Currently, most phone calls in primary care are routinely recorded, often for medicolegal purposes, and providers should take reasonable steps to ensure that callers are aware that their calls may be recorded.16 According to the guidance, recordings that patients make themselves belong to the patient, and do not have to be stored with medical records.11 However, if a clinician asks a patient to make a recording to aid diagnosis, such as a photograph of a mole, the image has to be stored in their medical records, along with the patient’s consent.11
When a patient requires an intimate examination, a face-to-face appointment should be arranged.5 In the rare circumstance that there is no alternative to a remote intimate examination, GMC ethical advice must be followed,5,17 and a chaperone offered. The GMC also advises taking particular care when requesting and storing images of patients’ intimate areas; clinicians should follow relevant laws regarding intimate images of adults, and safeguard vulnerable adults.5
Remote Consultations with Children and Young People
The same principles apply when assessing the healthcare needs of children and young people either remotely or face to face.5 Treating children and young people as individuals and respecting their views is paramount, and clinicians should consider their physical and emotional welfare, as well as potential safeguarding issues.5 At the age of 16 years, a young person is presumed to have the capacity to consent to medical treatment; a young person under the age of 16 years may also have this capacity, depending on their level of maturity and their ability to understand what is involved in a particular treatment.5,18 It is important to explain to any young person their right to confidentiality, whether you are conducting a remote or a face-to-face consultation.5
GMC guidance on patients aged 0–18 years advises that doctors should:5,19
- ‘find out what children, young people and their parents want and need to know
- talk directly to children and young people who are able to take part in discussions about their care
- explain things using language or other forms of communication they can understand.’

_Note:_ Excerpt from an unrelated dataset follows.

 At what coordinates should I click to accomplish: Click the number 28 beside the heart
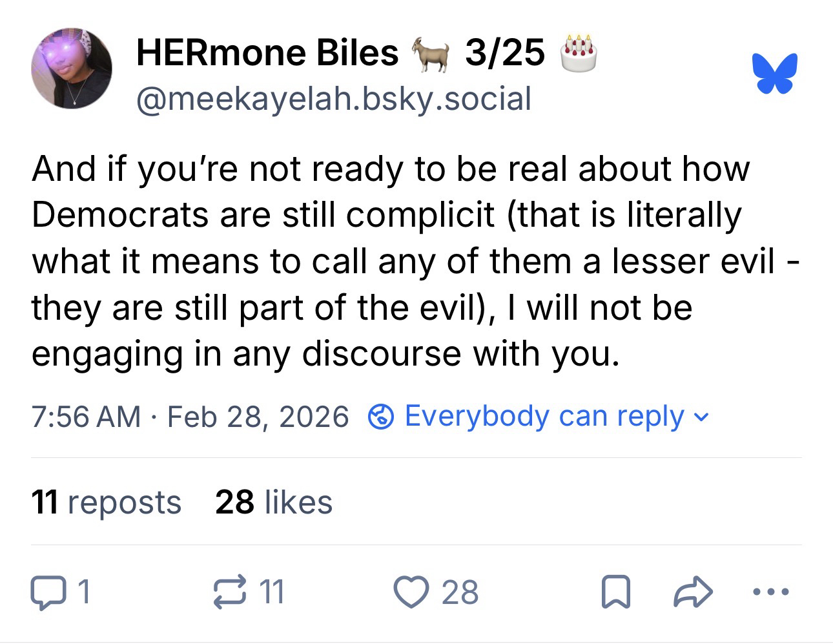[460, 592]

The GMC advises that complaints during the COVID-19 pandemic should be assessed on an individual basis, to determine whether the incident poses a risk to patients and public confidence.20 In 2020, the GMC issued guidance for decision makers intended to aid decisions when concerns are raised about a doctor’s practice during the COVID-19 pandemic.20
Just like face-to-face consultations, remote consultations must comply with the standards outlined in the GMC guidance Good medical practice.4 Clinicians should therefore be familiar with up to date guidance on remote consultations and prescribing. If a clinician is not able to gather all the relevant information regarding a patient’s care or presenting complaint, or cannot provide safe treatment remotely, then a consultation must be conducted face-to-face instead.5 If any recordings relevant to a consultation are made, their safe storage in medical records and the reason for the recording’s use must be explained to the patient.5,15 It is recommended that clinicians record all conversations and decisions relating to patients’ consent to treatment in their clinical notes, even when written consent is obtained.8,9,11,14 As remote consultations are likely to remain in use for the foreseeable future, clinicians should be aware of and adhere to the relevant GMC guidance.